The other suspects are Abas Buvumbo, Yusuf Lubega, Hussein Wasswa, Muzamiru Ssali, Hassan Kato Miiro, Hajara Nakandi, Abubaker Kyewolwa, Mahad Kasalita, and Ismail Bukenya. It is alleged that the accused persons kidnapped Magara on February 7, 2018, with the intent to procure a ransom. But on February 27, 2018, in Kigo, Wakiso district, they brutally murdered their victim.
However, on Monday all the accused persons, save for Kasaija alias Pato, were in court, and the Senior State Attorney Irene Nakimbugwe tendered before the Court a withdrawal letter signed by the DPP Abodo, saying she had lost interest in all the charges against him. Article 120 of the Constitution gives the DPP powers to institute criminal charges against any person in this Country in any court except the court martial and also to withdraw the same without giving reasons.
However, despite being implicated in this murder, Pato had never been arraigned in court and charged formally for this specific crime. Instead, he was on May 15th, 2019, extradited from South Africa following Magara’s murder but then charged before Buganda Road Magistrates Court with Kidnapping with the intent to procure a ransom. The prosecution alleged that Pato and others still at large on May 1st, 2013, at Muyenga A Kironde Road in Kampala kidnapped Joan Alupo Cora with the intent to procure a ransom or benefit for her liberation from the danger of being murdered.
He was granted bail by the High Court on this particular case which saw him go to Luzira Prison for some good months on remand. Magara’s case had previously stalled due to a shortage of funds by the judiciary, an issue that the court has heard that has since been ironed out. However, on Monday, the Registrar Didas Muhumuza was left with no option but to endorse the withdrawal of the charges and discharge him. The case garnered significant attention as it sheds light on an alleged kidnap-for-ransom scheme devised by the suspects, some of whom are still at large.
The evidence before the Court indicates that the accused persons who would have stood trial with Pato planned to target wealthy individuals and their family members, and Magara, tragically, was the first victim of this scheme. Prosecution evidence suggests that Magara was abducted in Lungujja while on her way home, and she was subsequently held captive for three weeks as the kidnappers negotiated a US$1 million ransom with her family.

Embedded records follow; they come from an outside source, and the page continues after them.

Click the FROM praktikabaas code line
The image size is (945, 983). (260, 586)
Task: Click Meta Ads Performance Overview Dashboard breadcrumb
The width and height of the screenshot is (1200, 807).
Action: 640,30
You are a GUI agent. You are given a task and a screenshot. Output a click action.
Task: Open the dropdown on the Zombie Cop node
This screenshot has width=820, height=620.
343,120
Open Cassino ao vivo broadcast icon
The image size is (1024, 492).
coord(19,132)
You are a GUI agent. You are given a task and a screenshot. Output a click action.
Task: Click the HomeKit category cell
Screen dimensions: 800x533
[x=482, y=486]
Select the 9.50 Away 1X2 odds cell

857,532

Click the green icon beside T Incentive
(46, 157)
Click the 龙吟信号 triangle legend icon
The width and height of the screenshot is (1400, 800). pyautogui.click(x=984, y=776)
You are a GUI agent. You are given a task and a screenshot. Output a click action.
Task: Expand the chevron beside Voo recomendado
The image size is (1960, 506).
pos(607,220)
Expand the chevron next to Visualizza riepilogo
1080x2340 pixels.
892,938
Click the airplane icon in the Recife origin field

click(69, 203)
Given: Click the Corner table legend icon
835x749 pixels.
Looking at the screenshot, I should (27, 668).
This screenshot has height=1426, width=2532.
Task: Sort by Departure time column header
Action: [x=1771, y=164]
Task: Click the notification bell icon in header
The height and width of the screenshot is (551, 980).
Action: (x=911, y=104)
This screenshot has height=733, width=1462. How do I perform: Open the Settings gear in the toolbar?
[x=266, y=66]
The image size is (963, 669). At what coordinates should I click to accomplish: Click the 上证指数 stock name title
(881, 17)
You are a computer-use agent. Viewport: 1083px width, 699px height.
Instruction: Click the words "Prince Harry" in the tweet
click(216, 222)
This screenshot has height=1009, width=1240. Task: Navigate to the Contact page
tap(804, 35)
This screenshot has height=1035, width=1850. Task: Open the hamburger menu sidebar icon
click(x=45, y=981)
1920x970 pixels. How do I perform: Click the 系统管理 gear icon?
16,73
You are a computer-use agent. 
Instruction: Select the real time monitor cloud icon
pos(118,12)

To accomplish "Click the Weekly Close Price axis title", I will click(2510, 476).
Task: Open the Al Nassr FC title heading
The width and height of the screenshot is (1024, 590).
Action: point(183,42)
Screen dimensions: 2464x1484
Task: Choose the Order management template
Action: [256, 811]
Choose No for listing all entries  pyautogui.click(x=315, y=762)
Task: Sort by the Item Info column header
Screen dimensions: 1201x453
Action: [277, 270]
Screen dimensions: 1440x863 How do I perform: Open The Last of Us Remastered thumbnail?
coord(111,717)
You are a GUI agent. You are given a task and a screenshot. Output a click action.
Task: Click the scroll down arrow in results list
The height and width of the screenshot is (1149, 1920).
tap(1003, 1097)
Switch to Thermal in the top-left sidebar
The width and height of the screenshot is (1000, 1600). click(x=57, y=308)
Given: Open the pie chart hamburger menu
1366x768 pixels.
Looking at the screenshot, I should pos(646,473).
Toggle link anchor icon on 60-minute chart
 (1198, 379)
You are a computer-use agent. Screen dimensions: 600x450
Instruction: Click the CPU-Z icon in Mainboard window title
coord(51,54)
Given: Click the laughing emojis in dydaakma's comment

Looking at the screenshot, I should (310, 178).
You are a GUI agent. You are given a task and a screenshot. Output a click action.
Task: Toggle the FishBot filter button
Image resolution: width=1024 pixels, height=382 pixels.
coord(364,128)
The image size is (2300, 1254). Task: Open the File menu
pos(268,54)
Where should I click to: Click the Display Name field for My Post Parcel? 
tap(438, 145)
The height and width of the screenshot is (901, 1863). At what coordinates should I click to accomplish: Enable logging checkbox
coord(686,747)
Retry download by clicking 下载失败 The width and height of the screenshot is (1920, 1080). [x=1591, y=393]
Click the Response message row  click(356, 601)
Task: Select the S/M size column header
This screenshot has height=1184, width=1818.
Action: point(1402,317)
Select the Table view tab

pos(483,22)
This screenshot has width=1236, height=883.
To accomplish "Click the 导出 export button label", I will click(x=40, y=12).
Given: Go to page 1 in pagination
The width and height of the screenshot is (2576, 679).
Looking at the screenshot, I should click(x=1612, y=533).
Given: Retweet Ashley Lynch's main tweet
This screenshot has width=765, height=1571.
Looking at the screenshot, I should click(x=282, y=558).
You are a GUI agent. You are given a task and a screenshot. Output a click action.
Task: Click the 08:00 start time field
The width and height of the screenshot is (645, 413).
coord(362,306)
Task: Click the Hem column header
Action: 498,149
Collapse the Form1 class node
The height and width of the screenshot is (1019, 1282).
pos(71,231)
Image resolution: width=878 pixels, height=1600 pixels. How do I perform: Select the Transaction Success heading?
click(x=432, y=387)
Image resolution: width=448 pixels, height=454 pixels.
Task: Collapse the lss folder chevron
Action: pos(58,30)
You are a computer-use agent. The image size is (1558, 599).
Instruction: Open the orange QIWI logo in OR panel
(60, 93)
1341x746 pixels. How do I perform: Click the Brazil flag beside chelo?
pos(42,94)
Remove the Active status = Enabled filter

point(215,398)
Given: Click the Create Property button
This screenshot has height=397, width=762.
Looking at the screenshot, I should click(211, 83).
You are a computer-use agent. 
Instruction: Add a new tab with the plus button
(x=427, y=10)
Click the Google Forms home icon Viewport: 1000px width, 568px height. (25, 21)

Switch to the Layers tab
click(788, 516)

After receiving US$200,000 of the ransom money (then 700 million Uganda shillings), the prosecution alleges that the kidnappers murdered Magara and disposed of her body in Kitiko. Various exhibits, such as land titles and motor vehicles, which were purchased using ransom money, have been recovered by the police. The investigation into this case has allegedly revealed that Magara overheard conversations between Hajara Nakandi’s visitors while being held captive.
The suspects became aware of this and held a meeting at Usafi Mosque to decide Magara’s fate. They feared that her release would lead to the identification and arrest of Nakandi and potentially expose the entire group. The group first chopped off some of Magara’s fingers and a video clip of the chopping was put on a memory card with her fingers in a parcel delivered near a certain fuel station for her relatives to watch prior to her death. Consequently, they allegedly decided to suffocate Magara with a polythene bag to prevent her from revealing their identities.
The case has now been adjourned to October 23, 2023, for the hearing to commence.